Kur’ân-ı Kerîm üzere yapılmış her çalışma, en başta kutsal beyanı anlama noktasındaki eksikliğini itiraf ederek başlar. Diğer türlüsü de ilahi beyana saygısızlık olurdu. Ayrıca, içinde pek çok sırlar, mucizeler barındıran Allah kelamı, asırlar önce nazil olmuşsa da mesajı bütün asırlara ışık tutmuştur ve her dönemde olduğu gibi günümüzde de ehlince, devrin ruhuna, sosyal ve teknolojik gelişmelerine uygun şeklinde yorumlanması icap eder. Bizler de hasbelkader bu hakikatlere ulaşmaya çalıştık ve anladıklarımızı siz okuyucu ile paylaşıyoruz. Elbette, daha sonraki dönemlerde de ortaya yeni hadiseler çıkacak ve yeni yorumlar yapılacaktır. Allah en iyisini bilir. Bize düşen ise, yaşadığımız bu asırda, ezeli beyanı (b)ilim dünyasına ve insanlığa dilimiz döndüğünce anlatmak, O’nu asrın idrakine söyletmek ve günümüz sorunlarına pek çok fayda ve çareler sunabileceğini göstermek olduğu kanaatindeyiz.

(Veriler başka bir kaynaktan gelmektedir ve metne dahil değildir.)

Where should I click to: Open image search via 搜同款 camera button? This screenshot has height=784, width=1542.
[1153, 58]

Bu çalışmada referans olarak temel tefsir kitaplarına müracaat edilmiş olsa da yöntem olarak klasik bir tefsir metodu benimsenmemiştir. Zaman zaman farklı anlatım çeşitleri, dil ve üslup farklılıkları göreceksiniz. Konunun bütünlüğünü bozmamak, mevzunun özünü kaçırmamak ve okuyucuyu akademik bir dil ile sıkmamak için, müzakerelerde geçen konuşma dili aynen muhafaza edilmiştir.

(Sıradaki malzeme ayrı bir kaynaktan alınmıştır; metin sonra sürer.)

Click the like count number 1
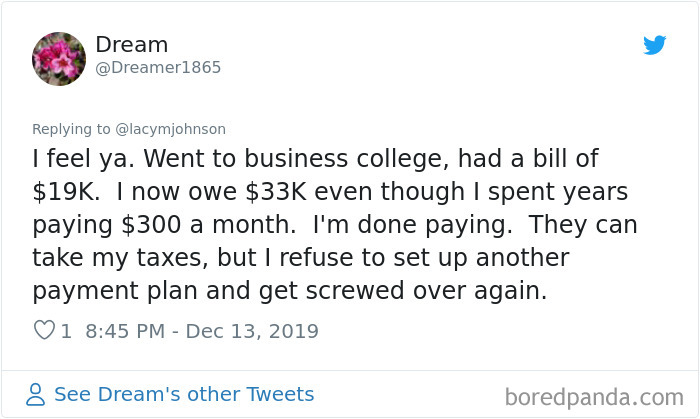 (66, 331)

Felak ve Nâs sûreleri muavvizeteyn (iki koruyucu) ismi ile anılırlar. Zira, bu sûreler ile istiâ’ze etme yani Allah’a (cc) sığınma ve görünür görünmez bütün kötü ruh ve canlılardan korunmak amacıyla halk arasında çok yaygın olan ve kolayca ezberlenen sûrelerdir. Karanlık gecelerin, büyücülerin, haset edenlerin, göğüslere kötü düşünceler fısıldayan şeytanlar, cinler ve insan vesvesecilerinin şerrinden, yine insanların ilahı, meliki ve rabbi olan Allah'a sığınılması tavsiye olunur.

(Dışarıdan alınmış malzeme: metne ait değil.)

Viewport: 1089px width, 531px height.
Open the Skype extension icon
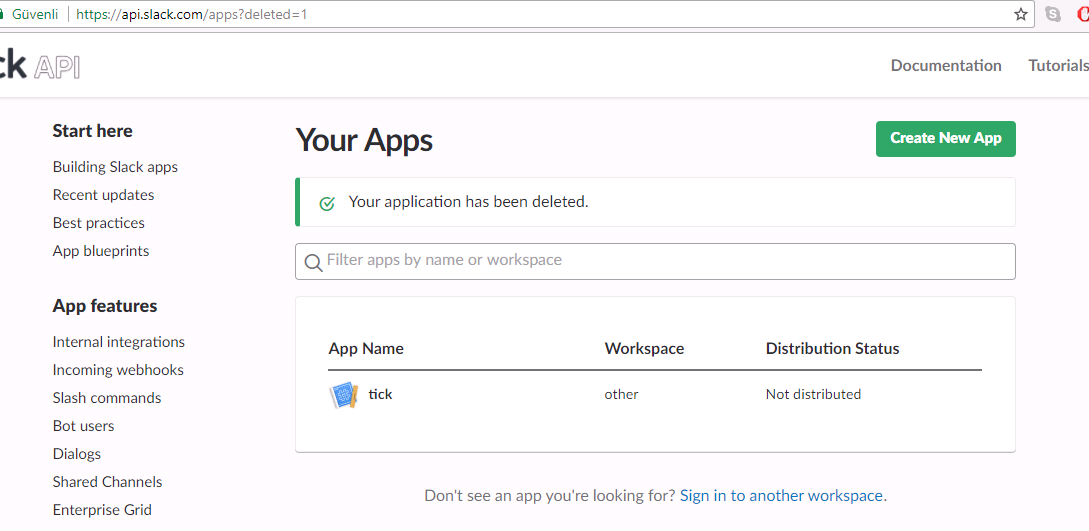point(1053,15)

Peygamber Efendimiz (sav) Sahabelerine sabah ve akşam olunca, namazlardan sonra, bu sûreleri üçer kere okumayı tavsiye etmiş, bunun her türlü kötülüğe karşı yeterli olacağını buyurmuştur. (Tirmizî, Deavat, 117; Fedâilü'l-Kur'ân, 12; Ebu Dâvûd, Salât, 361) Kitabımızda detaylı olarak ele alınacağı üzere, Peygamberimiz (sav) kendisi veya ailesinden birisi hastalandığı ya da herhangi bir göz değmesi yani nazara maruz kaldığı zaman da bu sûrelere başvurmuştur.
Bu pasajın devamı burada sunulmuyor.